Diffusive 1:2:3 scaling and low temperature interfaces

Date
2019/04/26 Fri 15:30 - 16:30
Room
3号館552号室
Speaker
Dmitry Ioffe
Affiliation
Technion
Abstract

Abstract: A paradigm for the diffusive 1:2:3 scaling is a random walk above a hard wall and subject to the area tilt which scales like the reciprocal of the linear size of the system. A related phenomenon is that of critical prewetting in the 2D Ising model below critical temperature. In both cases the scaling limits are Ferrari-Spohn diffusions.

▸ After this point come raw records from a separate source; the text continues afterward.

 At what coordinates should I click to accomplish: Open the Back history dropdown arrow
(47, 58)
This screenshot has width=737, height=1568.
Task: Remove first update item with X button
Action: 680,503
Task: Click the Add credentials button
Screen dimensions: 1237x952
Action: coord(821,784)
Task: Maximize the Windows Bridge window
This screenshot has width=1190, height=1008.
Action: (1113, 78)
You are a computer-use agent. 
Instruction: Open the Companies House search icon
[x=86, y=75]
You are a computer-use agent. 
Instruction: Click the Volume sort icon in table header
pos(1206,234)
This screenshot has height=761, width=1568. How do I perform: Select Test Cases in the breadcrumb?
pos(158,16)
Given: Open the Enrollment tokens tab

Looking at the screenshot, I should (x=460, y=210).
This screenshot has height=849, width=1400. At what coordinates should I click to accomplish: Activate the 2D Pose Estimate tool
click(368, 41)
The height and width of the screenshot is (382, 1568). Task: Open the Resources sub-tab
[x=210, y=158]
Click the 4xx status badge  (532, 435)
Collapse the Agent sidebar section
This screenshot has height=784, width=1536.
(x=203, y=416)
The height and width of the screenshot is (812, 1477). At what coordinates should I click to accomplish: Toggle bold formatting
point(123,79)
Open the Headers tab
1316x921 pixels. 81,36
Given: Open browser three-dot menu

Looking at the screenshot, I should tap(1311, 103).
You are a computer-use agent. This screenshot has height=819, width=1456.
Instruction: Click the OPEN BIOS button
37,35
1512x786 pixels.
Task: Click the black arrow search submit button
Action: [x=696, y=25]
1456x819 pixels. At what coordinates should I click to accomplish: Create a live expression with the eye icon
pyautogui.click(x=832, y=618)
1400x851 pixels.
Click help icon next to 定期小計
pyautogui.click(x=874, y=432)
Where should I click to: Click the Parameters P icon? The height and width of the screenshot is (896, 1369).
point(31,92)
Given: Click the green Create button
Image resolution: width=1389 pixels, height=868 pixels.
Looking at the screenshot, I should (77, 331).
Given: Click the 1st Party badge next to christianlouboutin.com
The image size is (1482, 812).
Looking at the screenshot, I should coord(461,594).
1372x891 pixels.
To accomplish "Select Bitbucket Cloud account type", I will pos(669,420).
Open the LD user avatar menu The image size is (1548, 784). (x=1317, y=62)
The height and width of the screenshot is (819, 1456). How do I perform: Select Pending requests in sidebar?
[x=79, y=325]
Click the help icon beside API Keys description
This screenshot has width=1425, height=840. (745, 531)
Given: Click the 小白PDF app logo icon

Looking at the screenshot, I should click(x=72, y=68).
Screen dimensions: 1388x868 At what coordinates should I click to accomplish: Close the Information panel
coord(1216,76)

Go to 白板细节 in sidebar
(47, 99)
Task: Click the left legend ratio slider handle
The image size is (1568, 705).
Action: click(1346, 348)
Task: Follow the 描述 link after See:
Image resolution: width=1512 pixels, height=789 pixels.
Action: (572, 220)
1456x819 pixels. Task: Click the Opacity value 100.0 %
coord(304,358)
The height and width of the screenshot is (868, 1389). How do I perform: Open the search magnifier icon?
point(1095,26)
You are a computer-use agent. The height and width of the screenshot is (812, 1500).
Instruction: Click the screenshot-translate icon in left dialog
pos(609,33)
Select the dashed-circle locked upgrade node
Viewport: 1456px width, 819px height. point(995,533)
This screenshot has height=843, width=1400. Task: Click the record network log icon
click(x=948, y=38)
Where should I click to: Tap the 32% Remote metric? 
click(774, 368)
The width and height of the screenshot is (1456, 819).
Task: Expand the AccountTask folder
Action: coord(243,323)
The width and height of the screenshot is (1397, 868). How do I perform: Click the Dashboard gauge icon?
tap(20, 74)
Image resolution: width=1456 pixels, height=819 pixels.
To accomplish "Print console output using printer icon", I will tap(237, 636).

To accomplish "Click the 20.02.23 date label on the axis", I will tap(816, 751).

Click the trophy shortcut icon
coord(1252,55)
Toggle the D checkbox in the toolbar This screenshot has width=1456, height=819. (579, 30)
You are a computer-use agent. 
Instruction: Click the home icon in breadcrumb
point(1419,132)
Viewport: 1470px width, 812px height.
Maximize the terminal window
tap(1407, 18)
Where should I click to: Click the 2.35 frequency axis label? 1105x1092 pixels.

In the context of 2+1 low temperature effective interfaces, such as models of facet formation or models of entropic repulsion of Solid-On-Solid random surfaces above a hard wall, there is a natural action of area tilts on macroscopic level lines. The strength of these tilts is compatible with the 1:2:3 diffusive scaling (reciprocal of the linear size) and it may be the same for all the ordered level lines (models of facet formation) or it may depend on the serial numbers of particular level lines (entropic repulsion). Furthermore, the number of macroscopic level lines may or may not grow with the linear size of the system. There are several scaling regimes, and the corresponding questions make sense and pose a challenge even in the simplified context of non-intersecting Brownian polymers. There are some results and quite a few open problems, both of which I shall try to outline.

Based on joint works with Pietro Caputo, Sebastien Ott, Senya Shlosman, Yvan Velenik and Vitali Wachtel.